Boring machine learning is where it's at

by George4 min read20th Oct 202116 comments

28

Machine LearningAI
Frontpage

It surprises me that when people think of "software that brings about the singularity" they think of text models, or of RL agents. But they sneer at decision tree boosting and the like as boring algorithms for boring problems.

To me, this seems counter-intuitive, and the fact that most people researching ML are interested in subjects like vision and language is flabergasting. For one, because getting anywhere productive in these fields is really hard, for another, because their usefulness seems relatively minimal.

I've said it before and I'll say it again, human brains are very good at the stuff they've been doing for a long time. This ranges from things like controlling a human-like body to things like writing prose and poetry. Seneca was as good of a philosophy writer as any modern, Shakespear as good of a playwright as any contemporary. That is not to say that new works and diversity in literature isn't useful, both from the perspective of diversity and of updating to language and zeitgeist, but it's not game-changing.

Human brains are shit at certain tasks, things like finding the strongest correlation with some variables in an n-million times n-million valued matrix. Or heck, even finding the most productive categories to quantify a spreadsheet with a few dozen categorical columns and a few thousand rows. That's not to mention things like optimizing 3d structures under complex constraints or figuring out probabilistic periodicity in a multi-dimensional timeseries.

The later sort of problem is where machine learning has found the most amount of practical usage, problems that look "silly" to a researcher but implacable to a human mind. On the contrary, 10 years in, computer vision is still struggling to find any meaningfully large market fits outside of self-driving. There are a few interesting applications, but they have limited impact and a low market cap. The most interesting applications, related to bioimaging, happen to be things people are quite bad at; They are very divergent from the objective of creating human-like vision capabilities, since the results you want are anything but human-like.

Even worst, there's the problem that human-like "AI" will be redundant the moment it's implemented. Self-driving cars are a real challenge precisely until the point when they become viable enough that everybody uses them, afterwards, every car is running on software and we can replace all the fancy CV-based decision making with simple control structures that rely on very constrained and "sane" behaviour from all other cars. Google assistant being able to call a restaurant or hospital and make a booking for you, or act as the receptionist taking that call, is relevant right until everyone starts using it, afterwards everything will already be digitized and we can switch to better and much simpler booking APIs.

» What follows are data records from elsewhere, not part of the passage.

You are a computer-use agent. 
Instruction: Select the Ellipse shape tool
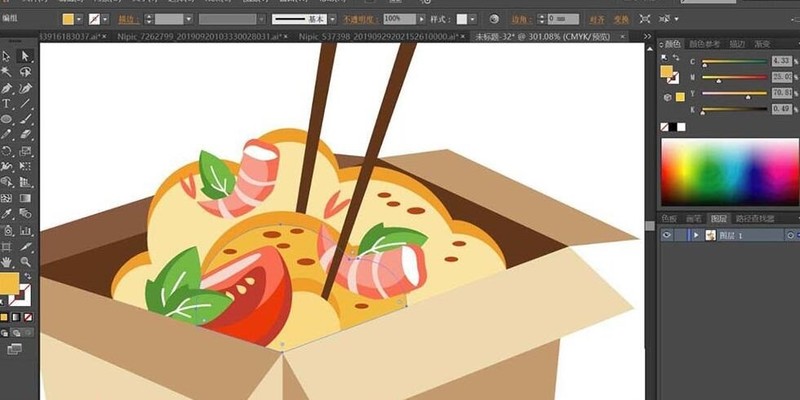click(7, 119)
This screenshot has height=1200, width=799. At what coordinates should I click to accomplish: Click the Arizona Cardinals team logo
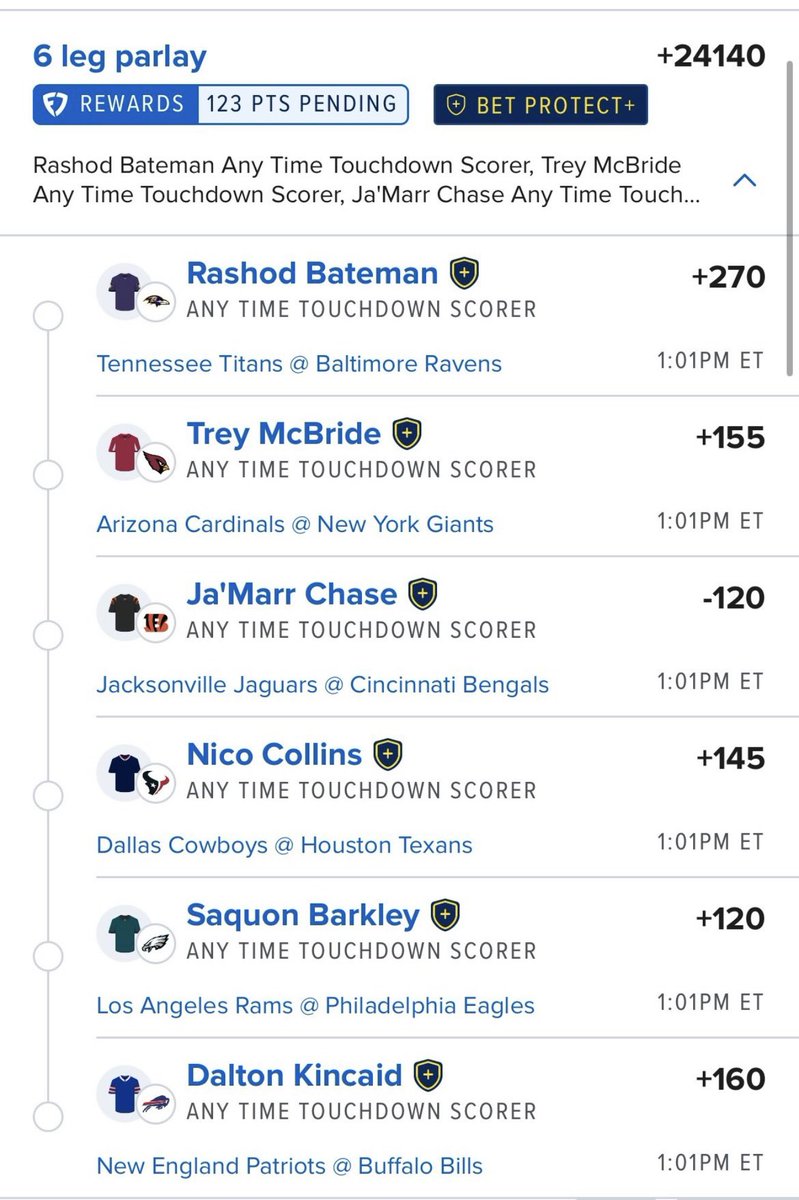(x=156, y=462)
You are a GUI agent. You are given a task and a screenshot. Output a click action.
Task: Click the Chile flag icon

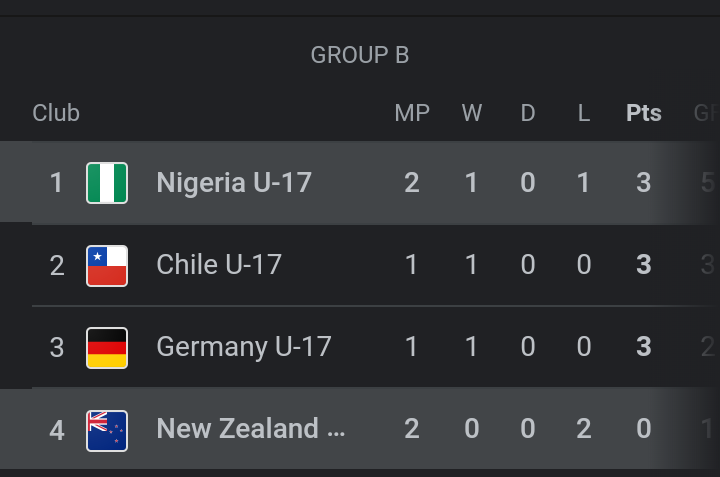coord(107,265)
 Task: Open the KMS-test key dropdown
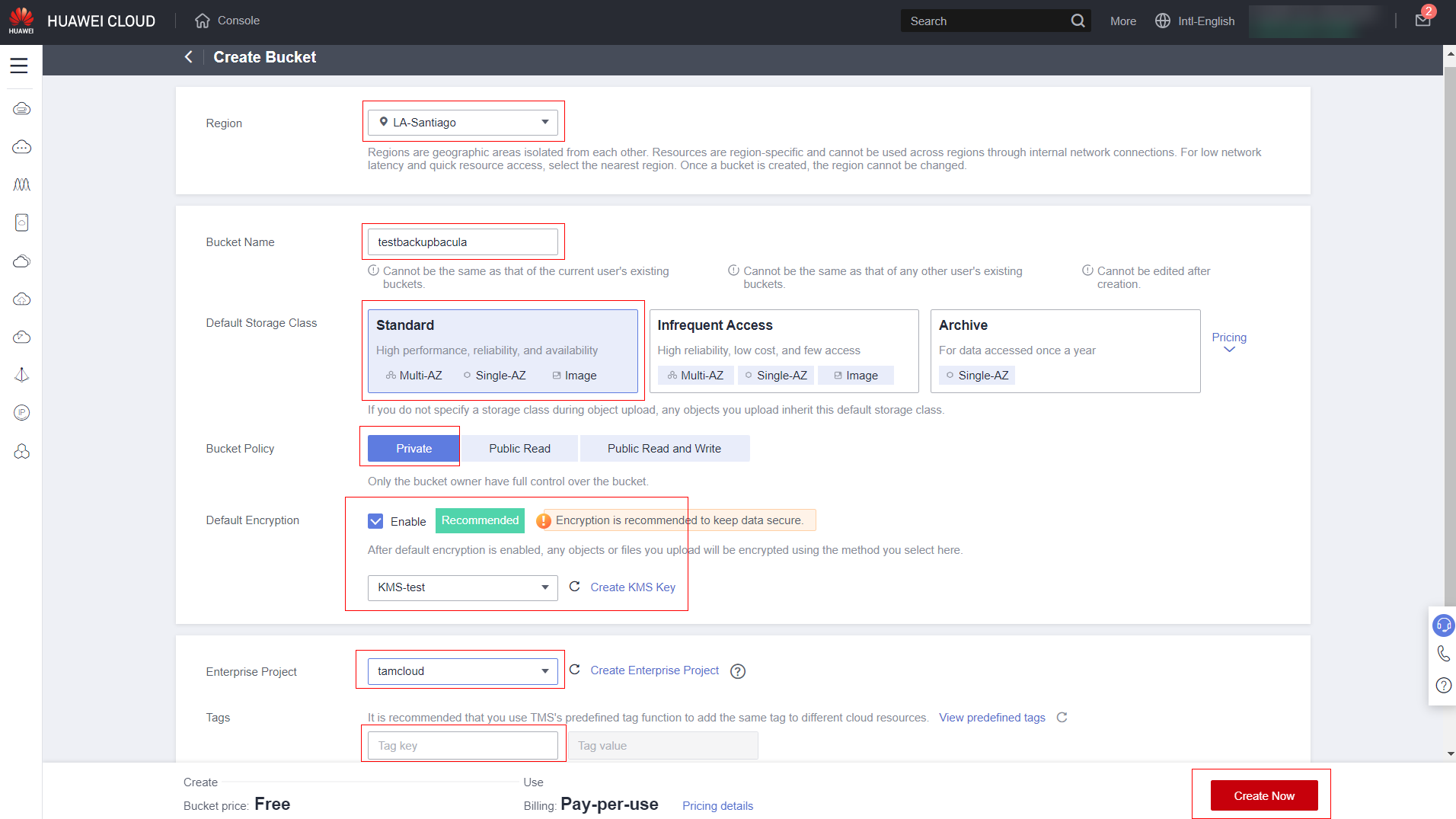[x=462, y=587]
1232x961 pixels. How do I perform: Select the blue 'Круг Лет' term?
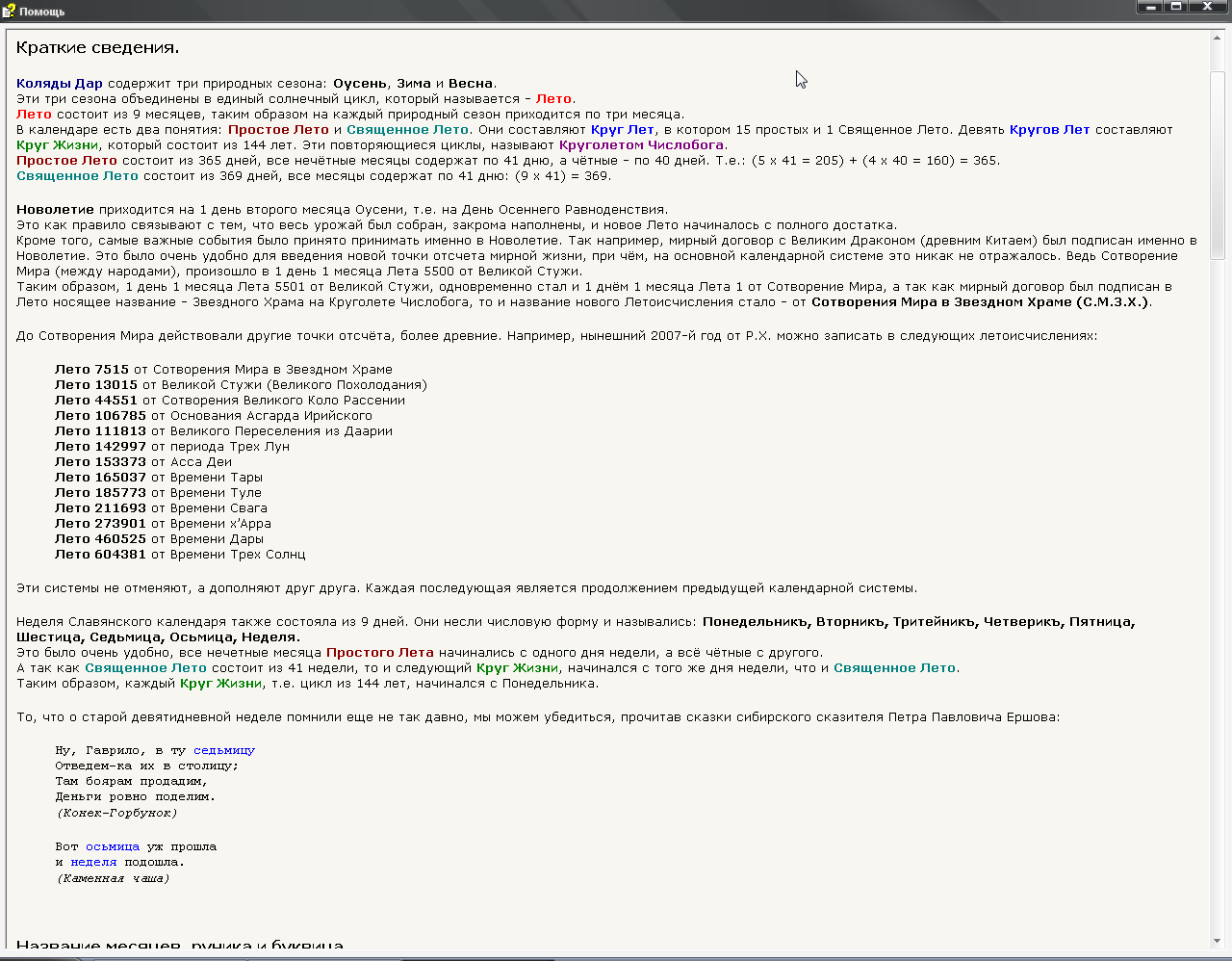622,130
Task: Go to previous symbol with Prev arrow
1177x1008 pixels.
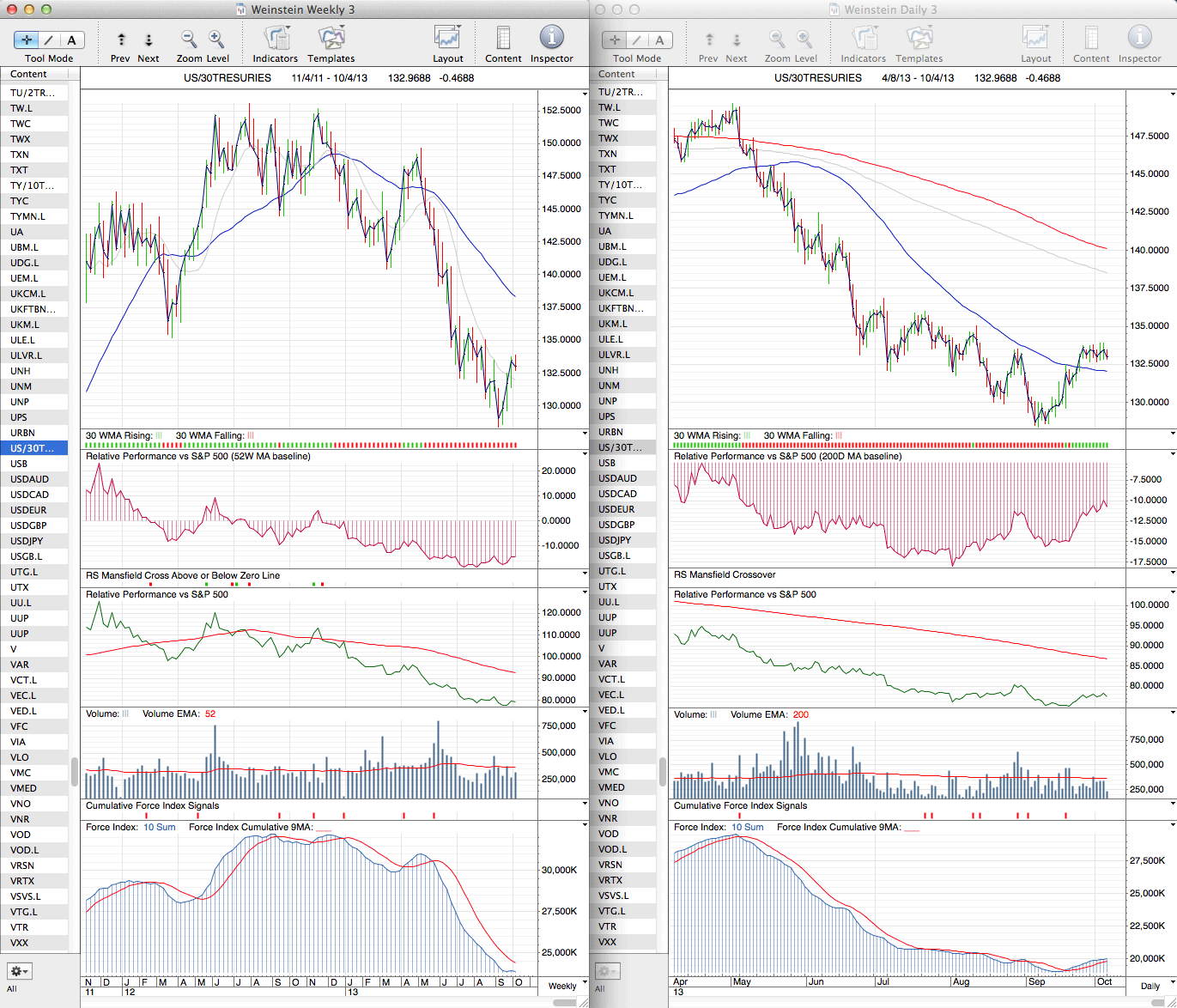Action: tap(121, 39)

That's not to say all human-like "AI" will be made redundant, but we can say that its applications are mainly well-known and will diminish over time, giving way to simpler automation as people start being replaced with algorithms. I say its applications are "well known" because they boil down to "the stuff that humans can do right now which is boring or hard enough that we'd like to stop doing it". There's a huge market for this, but it's huge in the same way as the whale oil market was in the 18th century. It's a market without that much growth potential.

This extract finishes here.